En el Líbano, el ataque iraní coincidió con el lanzamiento de una lluvia de cohetes por parte de Hezbollah hacia el norte de Israel, en una acción que parecía coherente con el ritmo operativo del ataque iraní, similar a lo ocurrido durante la guerra anterior. En el Yemen, la cuestión no se limitó a nuevas amenazas relacionadas con el mar Rojo y Bab al-Mandab ni a advertencias contra el transporte marítimo vinculado a Israel. Las operaciones yemeníes llevadas a cabo esta mañana también coincidieron con el ataque iraní, lo que refleja un cierto grado de coordinación temporal entre los distintos frentes del Eje y refuerza la impresión de que estos movimientos militares estaban diseñados para ejercer presión simultánea desde múltiples direcciones.

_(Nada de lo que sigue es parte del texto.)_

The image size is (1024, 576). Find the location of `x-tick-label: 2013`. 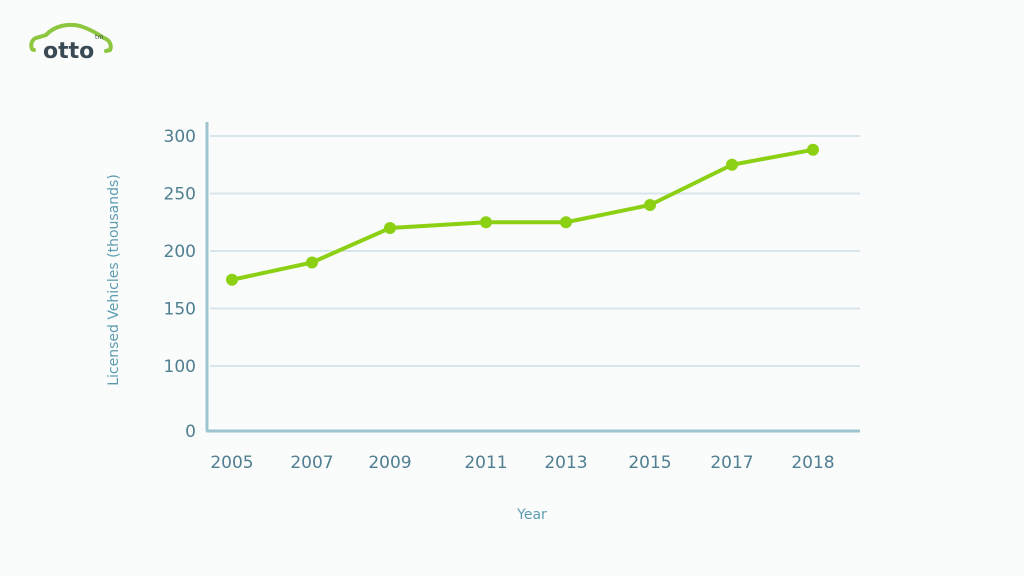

En cuanto al escenario iraquí, a pesar de la creciente presión política y de seguridad sobre las facciones armadas y de los esfuerzos del Gobierno respaldado por Estados Unidos para restringir las armas al control estatal y reducir la actividad de las facciones, los indicadores sobre el terreno mostraban un estado de alerta máxima y un rápido despliegue antes de que comenzara el ataque iraní. Parece que una de las principales tareas emprendidas por las facciones fue el establecimiento de lo que podría describirse como «emboscadas aéreas», tácticas que han cobrado creciente importancia tras los éxitos previos en el ataque y derribo de drones, así como el incidente del que se informó durante la guerra y que implicó el derribo de un avión de reabastecimiento aéreo sobre el espacio aéreo iraquí.
Según los informes que circulan, una unidad de la resistencia iraquí, al mismo tiempo que se lanzaban los misiles iraníes, alrededor de las 22:00 horas, detectó un dron estadounidense MQ‑9 volando al oeste de la provincia de Karbala. Según el relato, el dron fue atacado con dos misiles antiaéreos portátiles. Al parecer, el primer misil falló su objetivo, mientras que el segundo alcanzó la aeronave, provocando su caída a unos 30 kilómetros al sur del lago Razaza.
Hasta el momento, no se ha emitido ninguna declaración estadounidense que confirme el incidente. Esto podría explicarse por el deseo de Estados Unidos de evitar aparecer como participante directo en el enfrentamiento en curso, sobre todo porque Washington ha declarado hoy que no participó en la interceptación de los misiles iraníes que se dirigían hacia Israel.